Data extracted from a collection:

== Segment start ==

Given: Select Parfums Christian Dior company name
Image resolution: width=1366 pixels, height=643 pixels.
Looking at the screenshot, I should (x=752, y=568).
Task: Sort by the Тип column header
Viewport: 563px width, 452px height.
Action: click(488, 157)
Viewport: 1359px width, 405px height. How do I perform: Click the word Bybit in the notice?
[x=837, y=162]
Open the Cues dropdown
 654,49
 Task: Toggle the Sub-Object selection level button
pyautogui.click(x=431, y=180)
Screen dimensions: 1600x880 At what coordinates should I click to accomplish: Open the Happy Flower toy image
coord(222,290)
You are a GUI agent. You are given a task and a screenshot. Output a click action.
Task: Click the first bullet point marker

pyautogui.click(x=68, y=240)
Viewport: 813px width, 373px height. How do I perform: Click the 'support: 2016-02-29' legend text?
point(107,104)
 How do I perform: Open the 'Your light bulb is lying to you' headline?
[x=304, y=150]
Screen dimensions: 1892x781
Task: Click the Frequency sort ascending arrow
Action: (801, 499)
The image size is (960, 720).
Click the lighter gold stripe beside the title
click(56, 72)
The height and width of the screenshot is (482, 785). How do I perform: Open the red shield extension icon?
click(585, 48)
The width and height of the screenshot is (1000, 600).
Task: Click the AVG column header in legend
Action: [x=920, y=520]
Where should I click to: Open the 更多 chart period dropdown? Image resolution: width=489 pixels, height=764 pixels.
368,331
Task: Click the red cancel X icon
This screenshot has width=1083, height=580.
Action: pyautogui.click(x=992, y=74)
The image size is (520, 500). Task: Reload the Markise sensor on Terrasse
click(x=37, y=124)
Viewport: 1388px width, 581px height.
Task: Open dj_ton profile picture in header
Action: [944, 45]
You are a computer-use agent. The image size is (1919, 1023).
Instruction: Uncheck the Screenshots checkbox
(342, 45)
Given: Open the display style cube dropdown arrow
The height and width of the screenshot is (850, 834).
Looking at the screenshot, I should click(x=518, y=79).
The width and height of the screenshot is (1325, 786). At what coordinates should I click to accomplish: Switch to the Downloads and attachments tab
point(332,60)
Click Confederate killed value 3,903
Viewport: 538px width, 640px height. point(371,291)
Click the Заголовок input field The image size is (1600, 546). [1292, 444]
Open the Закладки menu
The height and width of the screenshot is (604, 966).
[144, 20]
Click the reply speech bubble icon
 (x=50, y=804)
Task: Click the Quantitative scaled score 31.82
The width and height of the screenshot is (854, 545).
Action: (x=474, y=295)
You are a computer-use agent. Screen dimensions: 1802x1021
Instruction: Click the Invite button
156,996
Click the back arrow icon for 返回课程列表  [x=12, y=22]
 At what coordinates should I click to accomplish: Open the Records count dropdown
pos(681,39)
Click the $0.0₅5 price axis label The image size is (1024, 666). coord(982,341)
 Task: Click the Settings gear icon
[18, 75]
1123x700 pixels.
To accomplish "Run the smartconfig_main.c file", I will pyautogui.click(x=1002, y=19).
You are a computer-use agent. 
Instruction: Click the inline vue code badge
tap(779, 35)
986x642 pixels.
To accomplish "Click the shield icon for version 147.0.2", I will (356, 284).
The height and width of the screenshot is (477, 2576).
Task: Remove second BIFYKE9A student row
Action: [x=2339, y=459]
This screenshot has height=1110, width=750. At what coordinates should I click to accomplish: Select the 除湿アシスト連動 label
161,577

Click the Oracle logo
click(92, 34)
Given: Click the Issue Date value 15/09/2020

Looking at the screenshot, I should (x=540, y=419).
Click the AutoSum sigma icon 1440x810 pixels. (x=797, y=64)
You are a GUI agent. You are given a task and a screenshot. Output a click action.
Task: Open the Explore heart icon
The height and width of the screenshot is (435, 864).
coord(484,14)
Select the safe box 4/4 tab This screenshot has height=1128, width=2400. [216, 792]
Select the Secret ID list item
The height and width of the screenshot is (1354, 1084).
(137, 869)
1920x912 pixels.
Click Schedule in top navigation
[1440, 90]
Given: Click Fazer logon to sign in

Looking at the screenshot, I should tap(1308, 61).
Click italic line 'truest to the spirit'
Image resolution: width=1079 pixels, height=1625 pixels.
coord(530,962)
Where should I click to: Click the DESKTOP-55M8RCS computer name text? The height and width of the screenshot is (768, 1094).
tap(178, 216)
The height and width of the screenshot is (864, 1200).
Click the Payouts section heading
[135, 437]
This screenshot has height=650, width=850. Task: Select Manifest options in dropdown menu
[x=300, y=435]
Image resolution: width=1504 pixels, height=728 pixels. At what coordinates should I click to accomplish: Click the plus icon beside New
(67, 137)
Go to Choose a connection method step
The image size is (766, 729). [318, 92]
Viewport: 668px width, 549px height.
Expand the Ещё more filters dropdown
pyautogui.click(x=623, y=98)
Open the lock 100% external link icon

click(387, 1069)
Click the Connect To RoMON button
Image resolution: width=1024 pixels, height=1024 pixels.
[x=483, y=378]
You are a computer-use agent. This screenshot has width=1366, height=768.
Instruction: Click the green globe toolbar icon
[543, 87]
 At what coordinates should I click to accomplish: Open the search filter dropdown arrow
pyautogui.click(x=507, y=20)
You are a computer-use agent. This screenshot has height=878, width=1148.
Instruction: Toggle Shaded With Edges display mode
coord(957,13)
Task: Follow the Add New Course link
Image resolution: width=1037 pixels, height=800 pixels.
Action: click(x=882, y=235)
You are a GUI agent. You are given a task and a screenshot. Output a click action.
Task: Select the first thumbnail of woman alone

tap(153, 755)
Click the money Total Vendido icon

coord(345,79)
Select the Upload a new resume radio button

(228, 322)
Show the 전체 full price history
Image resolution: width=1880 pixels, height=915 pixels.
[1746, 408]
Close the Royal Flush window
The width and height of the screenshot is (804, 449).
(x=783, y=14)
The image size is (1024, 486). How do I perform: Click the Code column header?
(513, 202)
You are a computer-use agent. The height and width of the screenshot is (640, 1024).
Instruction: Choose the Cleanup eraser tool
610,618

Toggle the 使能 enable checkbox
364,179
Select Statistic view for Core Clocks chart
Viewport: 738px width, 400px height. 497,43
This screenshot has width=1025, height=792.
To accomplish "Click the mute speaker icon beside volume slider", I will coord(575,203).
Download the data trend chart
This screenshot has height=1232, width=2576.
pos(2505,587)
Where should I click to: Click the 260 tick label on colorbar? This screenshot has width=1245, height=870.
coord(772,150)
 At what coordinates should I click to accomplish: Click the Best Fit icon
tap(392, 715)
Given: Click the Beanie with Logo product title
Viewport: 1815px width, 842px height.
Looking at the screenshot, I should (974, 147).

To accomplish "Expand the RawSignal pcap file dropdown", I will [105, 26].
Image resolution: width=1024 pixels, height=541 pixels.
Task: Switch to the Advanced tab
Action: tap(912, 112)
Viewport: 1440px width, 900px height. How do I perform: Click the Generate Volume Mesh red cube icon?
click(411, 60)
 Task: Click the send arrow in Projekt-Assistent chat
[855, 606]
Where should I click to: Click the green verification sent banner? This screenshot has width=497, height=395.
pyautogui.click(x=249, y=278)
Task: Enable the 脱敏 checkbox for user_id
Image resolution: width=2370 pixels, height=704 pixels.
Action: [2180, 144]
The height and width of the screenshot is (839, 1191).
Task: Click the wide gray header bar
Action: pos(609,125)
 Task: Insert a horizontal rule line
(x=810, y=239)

== Segment end ==

Would you transcribe the records above exactly, leaving nothing out?

Given: Select Parfums Christian Dior company name
Image resolution: width=1366 pixels, height=643 pixels.
Looking at the screenshot, I should (x=752, y=568).
Task: Sort by the Тип column header
Viewport: 563px width, 452px height.
Action: click(488, 157)
Viewport: 1359px width, 405px height. How do I perform: Click the word Bybit in the notice?
[x=837, y=162]
Open the Cues dropdown
 654,49
 Task: Toggle the Sub-Object selection level button
pyautogui.click(x=431, y=180)
Screen dimensions: 1600x880 At what coordinates should I click to accomplish: Open the Happy Flower toy image
coord(222,290)
You are a GUI agent. You are given a task and a screenshot. Output a click action.
Task: Click the first bullet point marker

pyautogui.click(x=68, y=240)
Viewport: 813px width, 373px height. How do I perform: Click the 'support: 2016-02-29' legend text?
point(107,104)
 How do I perform: Open the 'Your light bulb is lying to you' headline?
[x=304, y=150]
Screen dimensions: 1892x781
Task: Click the Frequency sort ascending arrow
Action: (801, 499)
The image size is (960, 720).
Click the lighter gold stripe beside the title
click(56, 72)
The height and width of the screenshot is (482, 785). How do I perform: Open the red shield extension icon?
click(585, 48)
The width and height of the screenshot is (1000, 600).
Task: Click the AVG column header in legend
Action: [x=920, y=520]
Where should I click to: Open the 更多 chart period dropdown? Image resolution: width=489 pixels, height=764 pixels.
368,331
Task: Click the red cancel X icon
This screenshot has width=1083, height=580.
Action: pyautogui.click(x=992, y=74)
The image size is (520, 500). Task: Reload the Markise sensor on Terrasse
click(x=37, y=124)
Viewport: 1388px width, 581px height.
Task: Open dj_ton profile picture in header
Action: [944, 45]
You are a computer-use agent. The image size is (1919, 1023).
Instruction: Uncheck the Screenshots checkbox
(342, 45)
Given: Open the display style cube dropdown arrow
The height and width of the screenshot is (850, 834).
Looking at the screenshot, I should click(x=518, y=79).
The width and height of the screenshot is (1325, 786). At what coordinates should I click to accomplish: Switch to the Downloads and attachments tab
point(332,60)
Click Confederate killed value 3,903
Viewport: 538px width, 640px height. point(371,291)
Click the Заголовок input field The image size is (1600, 546). [1292, 444]
Open the Закладки menu
The height and width of the screenshot is (604, 966).
[144, 20]
Click the reply speech bubble icon
 (x=50, y=804)
Task: Click the Quantitative scaled score 31.82
The width and height of the screenshot is (854, 545).
Action: (x=474, y=295)
You are a computer-use agent. Screen dimensions: 1802x1021
Instruction: Click the Invite button
156,996
Click the back arrow icon for 返回课程列表  [x=12, y=22]
 At what coordinates should I click to accomplish: Open the Records count dropdown
pos(681,39)
Click the $0.0₅5 price axis label The image size is (1024, 666). coord(982,341)
 Task: Click the Settings gear icon
[18, 75]
1123x700 pixels.
To accomplish "Run the smartconfig_main.c file", I will pyautogui.click(x=1002, y=19).
You are a computer-use agent. 
Instruction: Click the inline vue code badge
tap(779, 35)
986x642 pixels.
To accomplish "Click the shield icon for version 147.0.2", I will (356, 284).
The height and width of the screenshot is (477, 2576).
Task: Remove second BIFYKE9A student row
Action: [x=2339, y=459]
This screenshot has height=1110, width=750. At what coordinates should I click to accomplish: Select the 除湿アシスト連動 label
161,577

Click the Oracle logo
click(92, 34)
Given: Click the Issue Date value 15/09/2020

Looking at the screenshot, I should (x=540, y=419).
Click the AutoSum sigma icon 1440x810 pixels. (x=797, y=64)
You are a GUI agent. You are given a task and a screenshot. Output a click action.
Task: Open the Explore heart icon
The height and width of the screenshot is (435, 864).
coord(484,14)
Select the safe box 4/4 tab This screenshot has height=1128, width=2400. [216, 792]
Select the Secret ID list item
The height and width of the screenshot is (1354, 1084).
(137, 869)
1920x912 pixels.
Click Schedule in top navigation
[1440, 90]
Given: Click Fazer logon to sign in

Looking at the screenshot, I should tap(1308, 61).
Click italic line 'truest to the spirit'
Image resolution: width=1079 pixels, height=1625 pixels.
coord(530,962)
Where should I click to: Click the DESKTOP-55M8RCS computer name text? The height and width of the screenshot is (768, 1094).
tap(178, 216)
The height and width of the screenshot is (864, 1200).
Click the Payouts section heading
[135, 437]
This screenshot has height=650, width=850. Task: Select Manifest options in dropdown menu
[x=300, y=435]
Image resolution: width=1504 pixels, height=728 pixels. At what coordinates should I click to accomplish: Click the plus icon beside New
(67, 137)
Go to Choose a connection method step
The image size is (766, 729). [318, 92]
Viewport: 668px width, 549px height.
Expand the Ещё more filters dropdown
pyautogui.click(x=623, y=98)
Open the lock 100% external link icon

click(387, 1069)
Click the Connect To RoMON button
Image resolution: width=1024 pixels, height=1024 pixels.
[x=483, y=378]
You are a computer-use agent. This screenshot has width=1366, height=768.
Instruction: Click the green globe toolbar icon
[543, 87]
 At what coordinates should I click to accomplish: Open the search filter dropdown arrow
pyautogui.click(x=507, y=20)
You are a computer-use agent. This screenshot has height=878, width=1148.
Instruction: Toggle Shaded With Edges display mode
coord(957,13)
Task: Follow the Add New Course link
Image resolution: width=1037 pixels, height=800 pixels.
Action: click(x=882, y=235)
You are a GUI agent. You are given a task and a screenshot. Output a click action.
Task: Select the first thumbnail of woman alone

tap(153, 755)
Click the money Total Vendido icon

coord(345,79)
Select the Upload a new resume radio button

(228, 322)
Show the 전체 full price history
Image resolution: width=1880 pixels, height=915 pixels.
[1746, 408]
Close the Royal Flush window
The width and height of the screenshot is (804, 449).
(x=783, y=14)
The image size is (1024, 486). How do I perform: Click the Code column header?
(513, 202)
You are a computer-use agent. The height and width of the screenshot is (640, 1024).
Instruction: Choose the Cleanup eraser tool
610,618

Toggle the 使能 enable checkbox
364,179
Select Statistic view for Core Clocks chart
Viewport: 738px width, 400px height. 497,43
This screenshot has width=1025, height=792.
To accomplish "Click the mute speaker icon beside volume slider", I will coord(575,203).
Download the data trend chart
This screenshot has height=1232, width=2576.
pos(2505,587)
Where should I click to: Click the 260 tick label on colorbar? This screenshot has width=1245, height=870.
coord(772,150)
 At what coordinates should I click to accomplish: Click the Best Fit icon
tap(392, 715)
Given: Click the Beanie with Logo product title
Viewport: 1815px width, 842px height.
Looking at the screenshot, I should (974, 147).

To accomplish "Expand the RawSignal pcap file dropdown", I will [105, 26].
Image resolution: width=1024 pixels, height=541 pixels.
Task: Switch to the Advanced tab
Action: tap(912, 112)
Viewport: 1440px width, 900px height. How do I perform: Click the Generate Volume Mesh red cube icon?
click(411, 60)
 Task: Click the send arrow in Projekt-Assistent chat
[855, 606]
Where should I click to: Click the green verification sent banner? This screenshot has width=497, height=395.
pyautogui.click(x=249, y=278)
Task: Enable the 脱敏 checkbox for user_id
Image resolution: width=2370 pixels, height=704 pixels.
Action: [2180, 144]
The height and width of the screenshot is (839, 1191).
Task: Click the wide gray header bar
Action: pos(609,125)
 Task: Insert a horizontal rule line
(x=810, y=239)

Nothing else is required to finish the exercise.